To their credit Reeves and Friedman urge that practitioners of elite studies and of class analysis should be in dialogue, which would also mean a dialogue between sociology and other disciplines, political history particularly. We must wonder whether the class analysts would be able join such a conversation from a platform built by massive research grants.
Schooling invariably gets a part in any story about social mobility, usually as the bunny charged with doing what the rest of the social order doesn’t. In another new book, Exam Nation, schooling moves up from supporting cast to lead role. Sammy Wright is much less concerned with the access schools do or don’t provide to Oxbridge and/or the elite than with what the pursuit of access in the name of social mobility and equality is doing to schooling.
“The ranking and sorting of pupils… is not just an unfortunate but unavoidable by-product of school,” he argues, “it is the guiding principle.” What has long been the case has in recent years been taken to new levels by “reforms” that have ramped up competition between students and between schools. It’s not just unfair; it pushes students into deeply unrewarding study and pushes teachers and schools to work with the kids in bad faith.
There’s a kind of mass gaslighting going on, Wright says. “We tell kids to try their hardest, and that they can do it, and only afterwards do we admit that we only meant that for the top sets [classes].” And it’s warped the whole idea of school and education: “A competitive, marketised view of school, a transactional mindset exemplified by the prioritisation and proliferation of grades and the meritocratic ranking they feed has eaten away at the basic moral purpose of education.”
Can that purpose can be recovered? Wright is a teacher of many years’ standing, albeit not a typical one — he’s the son of an Oxford academic and an Oxford graduate himself, and was for a time a member of that peculiar institution the Social Mobility Commission (along with Born to Rule’s Sam Friedman). But when it comes to finding out whether and how the moral purpose of education might be recovered he thinks like a teacher not an academic. He takes a year off and talks to people, lots of them, students, teachers and others in an assortment of twenty schools dotted around England as well as to some of those “well-meaning people” who work in various branches of schooling’s HQ. He reads and writes and thinks as well as talks and listens, trying to find a way through the teeming complexity of it all.
“Every single type of school we have developed over [a] long history is still with us” he says. “The landscape of education today is like the landscape of our cities: ancient monument cheek-by-jowl with shining modernist towers, palatial mock-Tudor just streets away from cramped brick terraces.” And no school is an island, entire of itself; all are organised, in various ways by various agencies and above all by competition that pits these many kinds of schools against each other, with hugely complex consequences.

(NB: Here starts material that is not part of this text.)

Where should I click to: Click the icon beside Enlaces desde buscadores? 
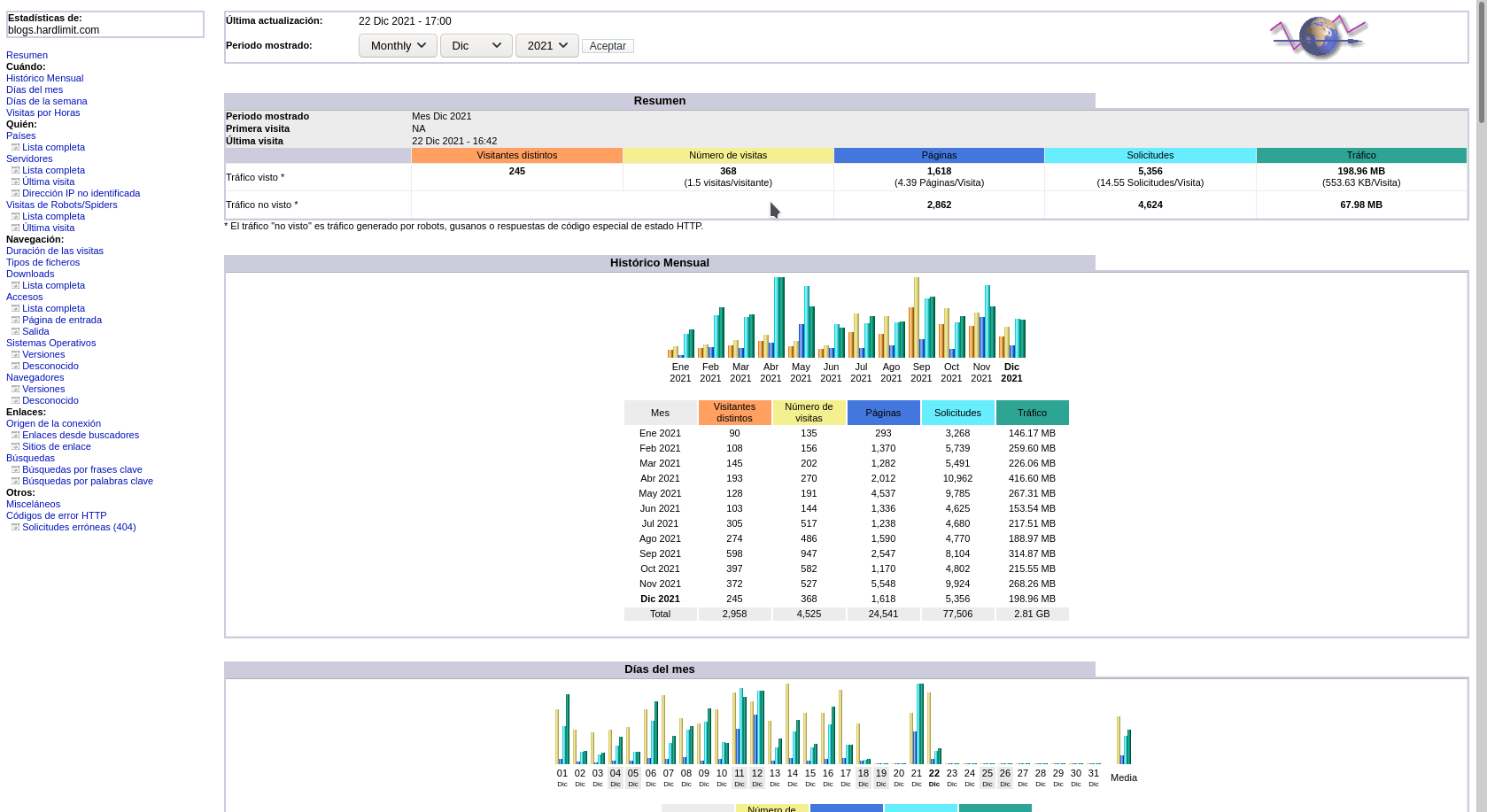pos(15,435)
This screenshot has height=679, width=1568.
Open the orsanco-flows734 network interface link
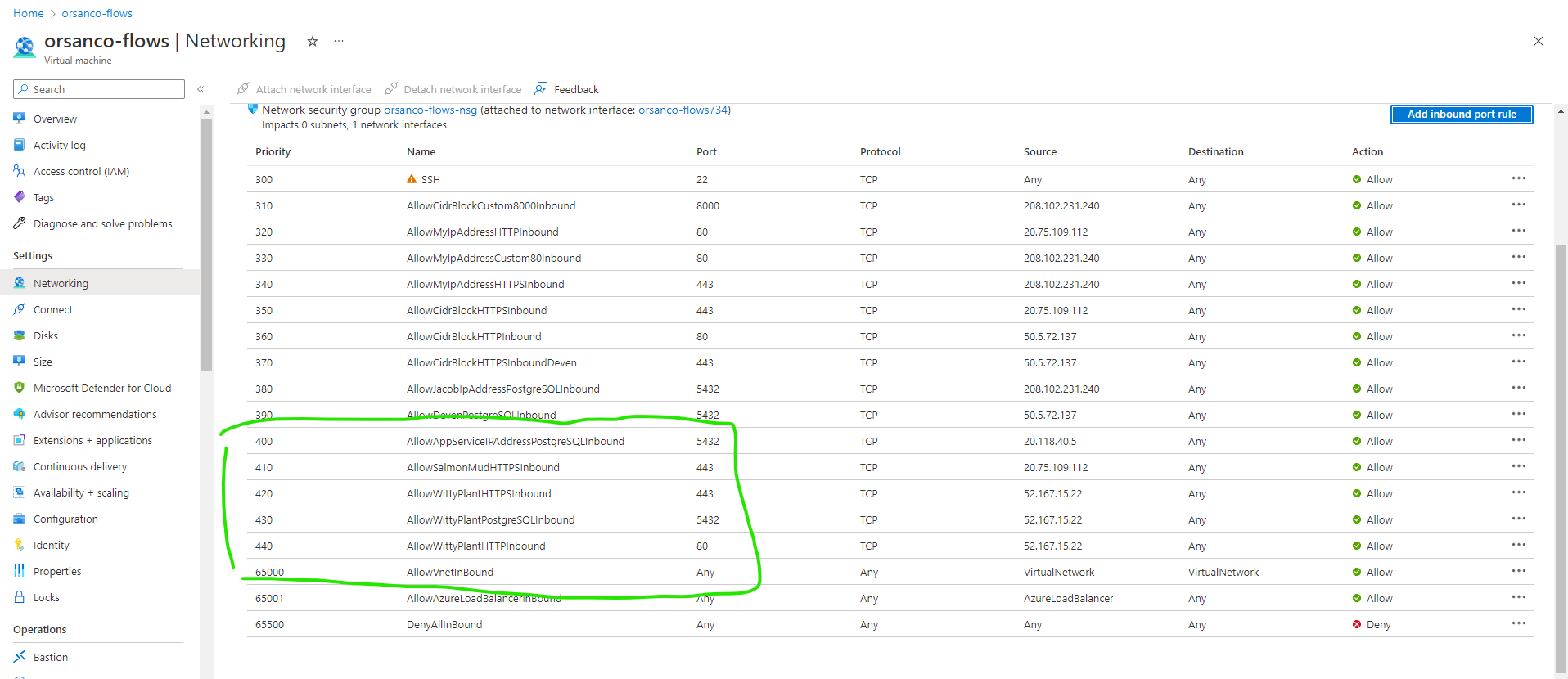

Wright never quite fights his way up to the clear air above the fog of detail. “If I’m honest,” he says at the end of it all, “in writing this book I have found myself caught up in a kind of dizzying paralysis. Every time I think I see something clearly, my focus shifts and it seems to be part of a bigger pattern…” Eventually, after a wealth of musings, penetrating insights, telling observations and revealing anecdotes he concludes that what England really needs is a better way of thinking about school.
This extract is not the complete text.